Le chérifat dans le contexte marocain
Historiquement, plusieurs dynasties marocaines ont revendiqué le chérifat pour asseoir leur autorité. C’est le cas, entre autres, des Saadiens (16e siècle) et des Alaouites, la dynastie régnante actuelle. Les Alaouites, au pouvoir depuis le XVIIe siècle, sont originaires de Tafilalet, au sud-est du Maroc, et affirment leur descendance du Prophète Muhammad ﷺ par la voie de son petit-fils Hassan. Cette filiation fait de SM le roi Mohammed VI un commandeur des croyants (Amir Al-Mouminine), un titre unique dans le monde musulman aujourd’hui, qui allie autorité temporelle et leadership spirituel.
Une légitimité double : politique et religieuse
Le chérifat ne se limite pas à une ascendance généalogique. Il est également un symbole d’unité nationale, de continuité de l’État, et de lien direct entre la monarchie et la population. Dans l’imaginaire collectif marocain, le chérif est garant des valeurs de l’islam sunnite malikite et de l’héritage prophétique.
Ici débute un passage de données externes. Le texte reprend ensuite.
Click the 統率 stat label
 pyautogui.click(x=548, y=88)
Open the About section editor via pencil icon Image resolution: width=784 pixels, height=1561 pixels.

Cette légitimité spirituelle est renforcée par le rôle du Roi dans les affaires religieuses : il préside les prières, nomme les oulémas, supervise les fondations religieuses, et incarne une vision de l’islam tolérant, modéré et enraciné dans la culture marocaine.
Enjeux contemporains
Dans un contexte régional troublé, où les références religieuses sont souvent instrumentalisées, le chérifat alaouite reste un facteur de stabilité, de modération et de résistance face aux courants extrémistes. Il permet aussi au Maroc de jouer un rôle de médiateur et de leader spirituel en Afrique et dans le monde musulman.
Sources : Le Maroc médiéval : Empire, société et religion (XVe–XVIIe siècle)" Auteur : Bernard Rosenberger - "Le Royaume du Maroc et ses institutions" Auteur : Abdelhadi Tazi - "Islam et pouvoir politique au Maroc" Auteur : Rémy Leveau - "La dynastie chérifienne au Maroc : genèse, symboles et pouvoir" Auteur : Zakya Daoud - "Histoire du Maroc" Auteur : Michel Abitbol - Al-Istiqsa li-Akhbar duwal al-Maghrib al-Aqsa Auteur : Ahmad ibn Khalid al-Nasiri (XIXe siècle).